Excited states and precision results for nucleon charges and form factors

TL;DR

This paper reviews the challenges of extracting nucleon matrix elements due to excited state contamination and discusses how including multihadron states in analyses can significantly alter results, with implications for phenomenology.

Contribution

The paper provides a comprehensive review of the impact of multihadron excited states on nucleon matrix element calculations and highlights the importance of including these states for accurate results.

Findings

Including multihadron states can change nucleon matrix element results significantly.

Chiral perturbation theory supports large effects from excited states in key form factors.
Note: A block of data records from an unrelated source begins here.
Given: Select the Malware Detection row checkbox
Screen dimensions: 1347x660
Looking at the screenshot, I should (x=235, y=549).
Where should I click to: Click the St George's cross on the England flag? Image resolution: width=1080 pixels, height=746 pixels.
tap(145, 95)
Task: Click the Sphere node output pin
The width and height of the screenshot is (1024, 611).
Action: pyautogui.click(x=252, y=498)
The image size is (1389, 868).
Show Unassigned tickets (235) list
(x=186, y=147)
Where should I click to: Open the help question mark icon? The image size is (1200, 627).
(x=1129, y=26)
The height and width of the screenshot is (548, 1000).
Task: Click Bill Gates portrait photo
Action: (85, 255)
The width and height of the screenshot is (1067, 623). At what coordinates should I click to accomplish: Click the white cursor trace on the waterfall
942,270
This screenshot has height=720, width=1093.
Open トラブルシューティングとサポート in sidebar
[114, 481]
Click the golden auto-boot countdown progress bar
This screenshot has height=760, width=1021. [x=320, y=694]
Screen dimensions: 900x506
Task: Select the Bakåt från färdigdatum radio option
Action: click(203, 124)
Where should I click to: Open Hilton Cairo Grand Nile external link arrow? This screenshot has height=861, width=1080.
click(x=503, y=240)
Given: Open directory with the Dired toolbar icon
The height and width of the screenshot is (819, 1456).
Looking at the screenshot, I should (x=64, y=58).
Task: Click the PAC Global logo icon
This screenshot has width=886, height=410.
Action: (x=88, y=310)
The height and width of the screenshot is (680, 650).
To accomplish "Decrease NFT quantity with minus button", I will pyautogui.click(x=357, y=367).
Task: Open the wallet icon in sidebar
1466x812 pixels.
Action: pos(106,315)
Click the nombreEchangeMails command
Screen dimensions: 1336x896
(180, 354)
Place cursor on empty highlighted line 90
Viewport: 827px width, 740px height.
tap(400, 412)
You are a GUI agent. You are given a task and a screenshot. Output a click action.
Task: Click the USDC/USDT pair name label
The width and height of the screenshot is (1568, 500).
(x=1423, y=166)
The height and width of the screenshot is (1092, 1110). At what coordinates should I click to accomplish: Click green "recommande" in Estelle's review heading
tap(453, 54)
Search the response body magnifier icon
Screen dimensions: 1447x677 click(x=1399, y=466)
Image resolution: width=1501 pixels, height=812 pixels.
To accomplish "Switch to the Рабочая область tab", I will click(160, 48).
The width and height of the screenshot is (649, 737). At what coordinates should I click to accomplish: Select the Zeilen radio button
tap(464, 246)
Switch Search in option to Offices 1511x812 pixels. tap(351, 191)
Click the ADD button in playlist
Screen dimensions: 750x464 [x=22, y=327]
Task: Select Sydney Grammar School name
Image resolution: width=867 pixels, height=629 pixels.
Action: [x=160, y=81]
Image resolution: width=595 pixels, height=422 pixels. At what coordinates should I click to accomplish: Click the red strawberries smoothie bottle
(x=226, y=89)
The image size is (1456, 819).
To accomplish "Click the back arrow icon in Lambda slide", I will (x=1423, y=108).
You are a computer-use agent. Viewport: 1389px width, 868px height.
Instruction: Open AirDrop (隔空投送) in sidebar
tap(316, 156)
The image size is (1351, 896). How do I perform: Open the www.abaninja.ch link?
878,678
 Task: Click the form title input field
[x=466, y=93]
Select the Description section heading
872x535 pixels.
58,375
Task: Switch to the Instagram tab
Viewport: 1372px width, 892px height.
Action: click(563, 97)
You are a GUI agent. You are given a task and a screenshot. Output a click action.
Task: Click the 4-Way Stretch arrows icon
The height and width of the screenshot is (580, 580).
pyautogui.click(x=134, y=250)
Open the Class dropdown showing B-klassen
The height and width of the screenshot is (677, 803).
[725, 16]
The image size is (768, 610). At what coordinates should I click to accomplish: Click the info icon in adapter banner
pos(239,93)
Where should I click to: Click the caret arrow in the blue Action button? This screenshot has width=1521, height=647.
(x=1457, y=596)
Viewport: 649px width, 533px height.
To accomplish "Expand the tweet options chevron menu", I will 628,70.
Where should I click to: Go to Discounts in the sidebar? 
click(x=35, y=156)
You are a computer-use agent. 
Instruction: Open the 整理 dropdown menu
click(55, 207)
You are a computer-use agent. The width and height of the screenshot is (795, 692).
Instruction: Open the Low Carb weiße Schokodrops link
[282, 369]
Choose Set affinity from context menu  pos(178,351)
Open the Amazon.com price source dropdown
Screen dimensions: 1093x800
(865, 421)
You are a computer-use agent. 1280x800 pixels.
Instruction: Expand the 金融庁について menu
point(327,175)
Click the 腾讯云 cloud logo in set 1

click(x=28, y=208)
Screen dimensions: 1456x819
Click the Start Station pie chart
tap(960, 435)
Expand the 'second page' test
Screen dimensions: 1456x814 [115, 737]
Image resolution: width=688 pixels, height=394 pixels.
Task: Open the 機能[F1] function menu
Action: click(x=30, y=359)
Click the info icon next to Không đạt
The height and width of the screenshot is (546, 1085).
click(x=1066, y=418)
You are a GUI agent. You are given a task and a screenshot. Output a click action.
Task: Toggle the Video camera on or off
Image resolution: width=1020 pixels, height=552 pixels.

Analysis suggests substantial effects in the neutron EDM and sigma term calculations.

Abstract

The exponentially falling signal-to-noise ratio in all nucleon correlation functions, and the presence of towers of multihadron excited states with relatively small mass gaps makes extraction of matrix elements of various operators within the ground state nucleon challenging. Theoretically, the allowed positive parity states with the smallest mass gaps are the $N(\bm p)\pi(-\bm p)$, $N(\bm 0)\pi(\bm 0)\pi(\bm 0)$, $N(\bm p)\pi(\bm 0)$, $N(\bm 0)\pi(\bm p),\ \ldots$, states. A priori, the contribution of these states arises at one loop in chiral perturbation theory ($\chi$PT), however, in many cases the contributions are enhanced. In this talk, I will review four such cases: the correlation functions from which the axial form factors, electric and magnetic form factors, the $\Theta$-term contribution to neutron electric dipole moment (nEDM), and the pion-nucleon sigma term are extracted. Including appropriate multihadron states in the analysis can lead to significantly different results compared to standard analyses with the mass gaps taken from fits to 2-point functions. The $\chi$PT case for $N \pi$ states is the most clear in the axial/pseudoscalar form factors which need to satisfy the PCAC relation between them. Our analyses, supported by $\chi$PT, suggests similarly large effects in the calculations of the $\Theta$-term and the pion-nucleon sigma term that have significant phenomenological implications.